Lo cierto es que el mundo cambiaba. Frente al Grand Tour, que todavía había inspirado a los viajeros anglosajones de entreguerras, los paquetes vacacionales hicieron que los viajes al extranjero fueran asequibles, y en 1968, un tercio de los británicos que veraneaba en el extranjero lo hacía en España. Entonces, el interés por la cocina ya no se limitaba a las clases altas y los turistas adoptaban los gustos culinarios de los países que visitaban. Mientras España se llenaba de chiringuitos y el menú turístico prometía buena comida por un módico precio, la publicación de Tía Victoria’s Spanish Kitchen (1963), la traducción de un éxito de la época, Sabores, de Victoria Serra, enseñaba a cocinar en casa gazpacho, paella y croquetas.
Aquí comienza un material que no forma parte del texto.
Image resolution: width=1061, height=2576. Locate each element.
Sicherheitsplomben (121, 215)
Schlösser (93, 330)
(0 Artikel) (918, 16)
Muchos de los autores que escribieron los primeros libros de cocina mediterránea tras la guerra no son hoy demasiado conocidos, aunque su influencia posterior ha sido muy importante en todo el mundo anglosajón. Quizá, precisamente porque abandonó “la vida moderna”, el legado de Patience Gray está más vigente y su figura resulta hoy más atractiva. Gray viajó durante años por el Mediterráneo con su pareja, el escultor Norman Mommens, a la búsqueda de mármol y piedra, hasta acabar en el agreste Salento italiano, viviendo en una granja con vistas al mar y campos de olivos, cuya casa no tenía electricidad ni agua caliente, y con los mismos medios que los campesinos de la zona. “Cuando la providencia aporta los medios, preparar y compartir la comida adquieren un aspecto sagrado. El hecho de que cada cultivo dure poco promueve un espíritu de hacer lo mejor de él mientras dura y conservar parte de él para su uso futuro. También lleva a períodos de ayuno y de festines”.